Google has announced that ‘mobile-first’ indexing will now be the main criteria for ranking all new web domains starting July 1st. Google will start factoring in the mobile version of the website before evaluating, indexing, and ranking a new website. This comes close on the heels of Google introducing AMP-enabled Gmail.
Google announced the mobile-first indexing is limited only to the new sites that are previously unknown to Google Search. The company had announced its mobile-first indexing plan back in 2016. It started rolling out the mobile-first indexing in December 2017 to a handful of sites. Google began rolling out mobile-indexing on a wider scale in March last year.
In an official announcement, Google’s Developer Advocate, John Mueller writes, “We’re happy to announce that ‘mobile-first indexing’ will be enabled by default for all new, previously unknown to Google Search websites, starting 1 July, 2019. We will notify them through Search Console once they’re seen as being ready. Since the default state for new websites will be ‘mobile-first indexing’, there’s no need to send a notification. We’re happy to see how the web has evolved from being focused on desktop to becoming mobile-friendly, and now to being mostly crawlable and indexable with mobile user-agents.”

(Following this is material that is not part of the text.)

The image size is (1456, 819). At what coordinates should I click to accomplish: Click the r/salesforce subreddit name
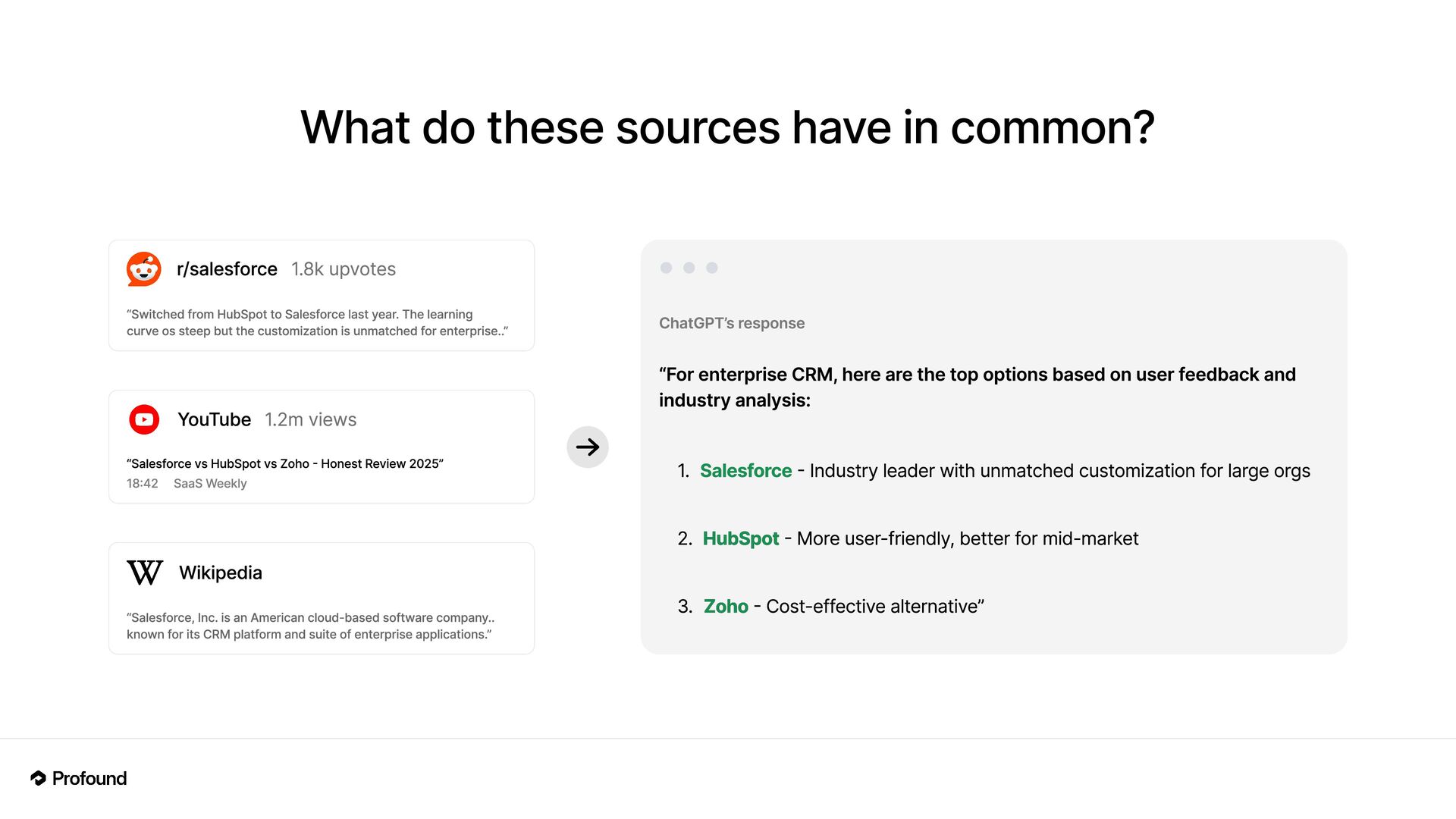coord(227,269)
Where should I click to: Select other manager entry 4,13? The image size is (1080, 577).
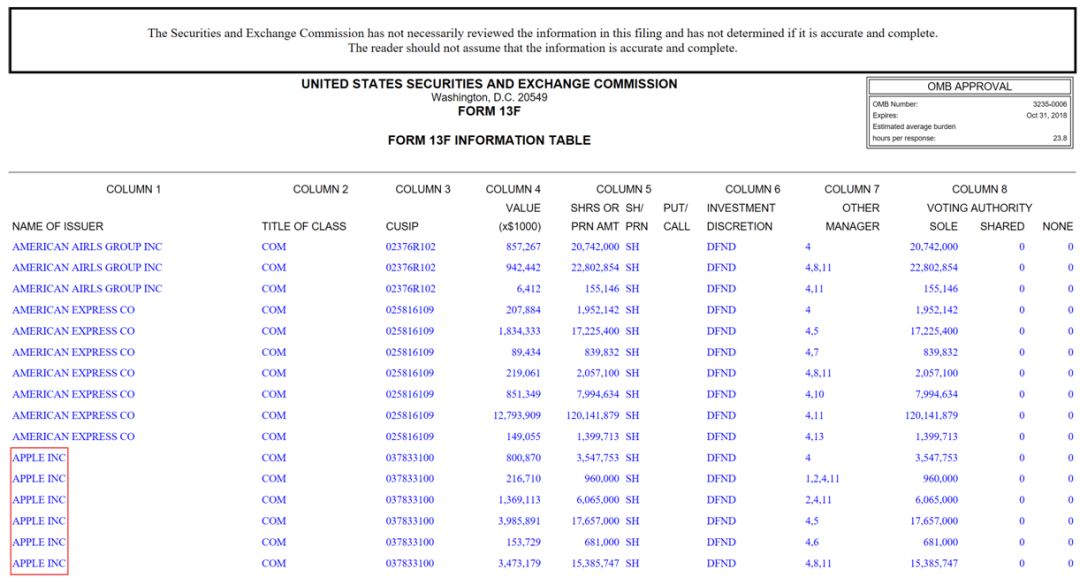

With increasing traffic coming from mobile devices, Google is understandably changing its focus. In the announcement, Google explains how mobile-first indexing will help company’s primary mobile users in getting better search results on the web. Since 2015, majority of Google users have started searching from mobile devices.
Most of the websites today show same content to users across desktop and mobile devices. These websites have responsive frameworks that show the same content in adaptive formats to users. There are websites that are yet to achieve this parity. Website owners need to check for mobile-first indexing of their website using Google’s URL Inspection Tool in the search console.
To make it clear, only the brand new sites will be indexed using mobile first indexing by default. For older sites, Google will continue to monitor and evaluate pages for their readiness for mobile fist indexing. The company will notify the website admins through the website Search Console.